_What to produce_
In the records below, replace each "Given:" with "Goal:" and leave everything else unchanged.

### Data

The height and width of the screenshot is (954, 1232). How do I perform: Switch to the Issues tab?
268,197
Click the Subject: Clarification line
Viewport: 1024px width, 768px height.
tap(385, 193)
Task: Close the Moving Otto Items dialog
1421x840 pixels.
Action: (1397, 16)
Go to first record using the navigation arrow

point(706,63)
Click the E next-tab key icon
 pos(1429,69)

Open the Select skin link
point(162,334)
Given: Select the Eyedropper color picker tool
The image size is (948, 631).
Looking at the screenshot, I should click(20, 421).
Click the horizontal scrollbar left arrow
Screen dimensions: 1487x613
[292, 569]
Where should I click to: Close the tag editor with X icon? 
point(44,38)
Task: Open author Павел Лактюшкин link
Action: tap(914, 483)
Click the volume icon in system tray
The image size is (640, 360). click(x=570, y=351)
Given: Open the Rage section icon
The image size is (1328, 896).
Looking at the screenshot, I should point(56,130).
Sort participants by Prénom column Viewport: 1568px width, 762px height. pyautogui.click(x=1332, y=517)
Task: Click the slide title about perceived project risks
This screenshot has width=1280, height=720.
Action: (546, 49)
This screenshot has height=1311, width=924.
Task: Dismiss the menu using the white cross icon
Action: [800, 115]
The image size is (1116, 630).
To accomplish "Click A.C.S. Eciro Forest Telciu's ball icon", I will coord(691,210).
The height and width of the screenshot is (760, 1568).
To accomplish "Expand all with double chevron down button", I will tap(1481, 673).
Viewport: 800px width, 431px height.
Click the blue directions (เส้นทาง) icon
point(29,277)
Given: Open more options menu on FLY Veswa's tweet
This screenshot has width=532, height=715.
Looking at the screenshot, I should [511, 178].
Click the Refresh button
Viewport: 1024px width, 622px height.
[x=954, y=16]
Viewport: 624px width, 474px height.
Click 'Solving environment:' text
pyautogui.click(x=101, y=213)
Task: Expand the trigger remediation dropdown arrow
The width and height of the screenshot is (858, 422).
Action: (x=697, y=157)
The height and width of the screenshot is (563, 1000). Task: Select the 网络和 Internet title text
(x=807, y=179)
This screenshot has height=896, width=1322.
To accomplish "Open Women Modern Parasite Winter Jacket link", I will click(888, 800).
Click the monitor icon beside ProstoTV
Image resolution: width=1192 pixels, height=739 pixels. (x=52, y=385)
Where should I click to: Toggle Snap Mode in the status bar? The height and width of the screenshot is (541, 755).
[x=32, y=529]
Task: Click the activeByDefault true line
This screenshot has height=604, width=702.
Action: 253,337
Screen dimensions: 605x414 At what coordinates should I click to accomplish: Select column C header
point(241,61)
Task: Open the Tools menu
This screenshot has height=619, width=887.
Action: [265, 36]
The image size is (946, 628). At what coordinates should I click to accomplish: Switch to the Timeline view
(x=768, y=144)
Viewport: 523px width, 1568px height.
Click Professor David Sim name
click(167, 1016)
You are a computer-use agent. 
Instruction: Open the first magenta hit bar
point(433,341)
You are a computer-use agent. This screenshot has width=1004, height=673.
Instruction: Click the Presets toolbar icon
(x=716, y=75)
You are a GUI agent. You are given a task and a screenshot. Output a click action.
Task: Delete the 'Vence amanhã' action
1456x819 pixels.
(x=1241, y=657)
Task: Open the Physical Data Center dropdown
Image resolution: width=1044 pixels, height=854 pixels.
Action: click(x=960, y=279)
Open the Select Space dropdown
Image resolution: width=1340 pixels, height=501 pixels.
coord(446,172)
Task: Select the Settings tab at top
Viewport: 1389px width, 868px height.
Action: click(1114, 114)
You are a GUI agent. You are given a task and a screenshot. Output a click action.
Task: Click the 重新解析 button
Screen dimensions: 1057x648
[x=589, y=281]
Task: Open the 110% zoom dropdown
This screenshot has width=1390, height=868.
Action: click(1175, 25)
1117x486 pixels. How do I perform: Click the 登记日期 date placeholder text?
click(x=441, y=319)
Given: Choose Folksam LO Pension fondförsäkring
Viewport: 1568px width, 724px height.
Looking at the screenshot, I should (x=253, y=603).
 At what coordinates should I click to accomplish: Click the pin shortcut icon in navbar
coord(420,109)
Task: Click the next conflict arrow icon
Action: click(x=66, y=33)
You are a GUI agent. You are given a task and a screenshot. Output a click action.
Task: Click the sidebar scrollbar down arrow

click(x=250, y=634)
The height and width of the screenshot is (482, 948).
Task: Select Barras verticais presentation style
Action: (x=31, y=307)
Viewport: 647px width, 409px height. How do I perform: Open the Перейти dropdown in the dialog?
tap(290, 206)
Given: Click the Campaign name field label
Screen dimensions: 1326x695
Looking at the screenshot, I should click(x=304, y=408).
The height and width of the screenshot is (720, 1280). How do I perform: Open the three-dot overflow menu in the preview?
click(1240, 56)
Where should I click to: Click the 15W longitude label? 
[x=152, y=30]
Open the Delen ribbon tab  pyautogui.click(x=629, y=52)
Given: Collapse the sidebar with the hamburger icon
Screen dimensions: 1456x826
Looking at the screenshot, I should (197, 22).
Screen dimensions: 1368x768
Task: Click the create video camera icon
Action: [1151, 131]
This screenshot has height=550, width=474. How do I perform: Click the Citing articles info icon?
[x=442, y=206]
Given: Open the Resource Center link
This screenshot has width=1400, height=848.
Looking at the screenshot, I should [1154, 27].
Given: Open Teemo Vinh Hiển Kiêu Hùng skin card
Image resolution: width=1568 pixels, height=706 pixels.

######

_Result of the task_
The height and width of the screenshot is (954, 1232). How do I perform: Switch to the Issues tab?
268,197
Click the Subject: Clarification line
Viewport: 1024px width, 768px height.
tap(385, 193)
Task: Close the Moving Otto Items dialog
1421x840 pixels.
Action: (1397, 16)
Go to first record using the navigation arrow

point(706,63)
Click the E next-tab key icon
 pos(1429,69)

Open the Select skin link
point(162,334)
Goal: Select the Eyedropper color picker tool
The image size is (948, 631).
Looking at the screenshot, I should click(20, 421).
Click the horizontal scrollbar left arrow
Screen dimensions: 1487x613
[292, 569]
Where should I click to: Close the tag editor with X icon? 
point(44,38)
Task: Open author Павел Лактюшкин link
Action: tap(914, 483)
Click the volume icon in system tray
The image size is (640, 360). click(x=570, y=351)
Goal: Open the Rage section icon
The image size is (1328, 896).
Looking at the screenshot, I should point(56,130).
Sort participants by Prénom column Viewport: 1568px width, 762px height. pyautogui.click(x=1332, y=517)
Task: Click the slide title about perceived project risks
This screenshot has width=1280, height=720.
Action: (546, 49)
This screenshot has height=1311, width=924.
Task: Dismiss the menu using the white cross icon
Action: [800, 115]
The image size is (1116, 630).
To accomplish "Click A.C.S. Eciro Forest Telciu's ball icon", I will coord(691,210).
The height and width of the screenshot is (760, 1568).
To accomplish "Expand all with double chevron down button", I will tap(1481, 673).
Viewport: 800px width, 431px height.
Click the blue directions (เส้นทาง) icon
point(29,277)
Goal: Open more options menu on FLY Veswa's tweet
This screenshot has width=532, height=715.
Looking at the screenshot, I should [511, 178].
Click the Refresh button
Viewport: 1024px width, 622px height.
[x=954, y=16]
Viewport: 624px width, 474px height.
Click 'Solving environment:' text
pyautogui.click(x=101, y=213)
Task: Expand the trigger remediation dropdown arrow
The width and height of the screenshot is (858, 422).
Action: (x=697, y=157)
The height and width of the screenshot is (563, 1000). Task: Select the 网络和 Internet title text
(x=807, y=179)
This screenshot has height=896, width=1322.
To accomplish "Open Women Modern Parasite Winter Jacket link", I will click(888, 800).
Click the monitor icon beside ProstoTV
Image resolution: width=1192 pixels, height=739 pixels. (x=52, y=385)
Where should I click to: Toggle Snap Mode in the status bar? The height and width of the screenshot is (541, 755).
[x=32, y=529]
Task: Click the activeByDefault true line
This screenshot has height=604, width=702.
Action: 253,337
Screen dimensions: 605x414 At what coordinates should I click to accomplish: Select column C header
point(241,61)
Task: Open the Tools menu
This screenshot has height=619, width=887.
Action: [265, 36]
The image size is (946, 628). At what coordinates should I click to accomplish: Switch to the Timeline view
(x=768, y=144)
Viewport: 523px width, 1568px height.
Click Professor David Sim name
click(167, 1016)
You are a computer-use agent. 
Instruction: Open the first magenta hit bar
point(433,341)
You are a computer-use agent. This screenshot has width=1004, height=673.
Instruction: Click the Presets toolbar icon
(x=716, y=75)
You are a GUI agent. You are given a task and a screenshot. Output a click action.
Task: Delete the 'Vence amanhã' action
1456x819 pixels.
(x=1241, y=657)
Task: Open the Physical Data Center dropdown
Image resolution: width=1044 pixels, height=854 pixels.
Action: click(x=960, y=279)
Open the Select Space dropdown
Image resolution: width=1340 pixels, height=501 pixels.
coord(446,172)
Task: Select the Settings tab at top
Viewport: 1389px width, 868px height.
Action: click(1114, 114)
You are a GUI agent. You are given a task and a screenshot. Output a click action.
Task: Click the 重新解析 button
Screen dimensions: 1057x648
[x=589, y=281]
Task: Open the 110% zoom dropdown
This screenshot has width=1390, height=868.
Action: click(1175, 25)
1117x486 pixels. How do I perform: Click the 登记日期 date placeholder text?
click(x=441, y=319)
Goal: Choose Folksam LO Pension fondförsäkring
Viewport: 1568px width, 724px height.
Looking at the screenshot, I should (x=253, y=603).
 At what coordinates should I click to accomplish: Click the pin shortcut icon in navbar
coord(420,109)
Task: Click the next conflict arrow icon
Action: click(x=66, y=33)
You are a GUI agent. You are given a task and a screenshot. Output a click action.
Task: Click the sidebar scrollbar down arrow

click(x=250, y=634)
The height and width of the screenshot is (482, 948).
Task: Select Barras verticais presentation style
Action: (x=31, y=307)
Viewport: 647px width, 409px height. How do I perform: Open the Перейти dropdown in the dialog?
tap(290, 206)
Goal: Click the Campaign name field label
Screen dimensions: 1326x695
Looking at the screenshot, I should click(x=304, y=408).
The height and width of the screenshot is (720, 1280). How do I perform: Open the three-dot overflow menu in the preview?
click(1240, 56)
Where should I click to: Click the 15W longitude label? 
[x=152, y=30]
Open the Delen ribbon tab  pyautogui.click(x=629, y=52)
Goal: Collapse the sidebar with the hamburger icon
Screen dimensions: 1456x826
Looking at the screenshot, I should (197, 22).
Screen dimensions: 1368x768
Task: Click the create video camera icon
Action: [1151, 131]
This screenshot has height=550, width=474. How do I perform: Click the Citing articles info icon?
[x=442, y=206]
Goal: Open the Resource Center link
This screenshot has width=1400, height=848.
Looking at the screenshot, I should [1154, 27].
Goal: Open Teemo Vinh Hiển Kiêu Hùng skin card
Image resolution: width=1568 pixels, height=706 pixels.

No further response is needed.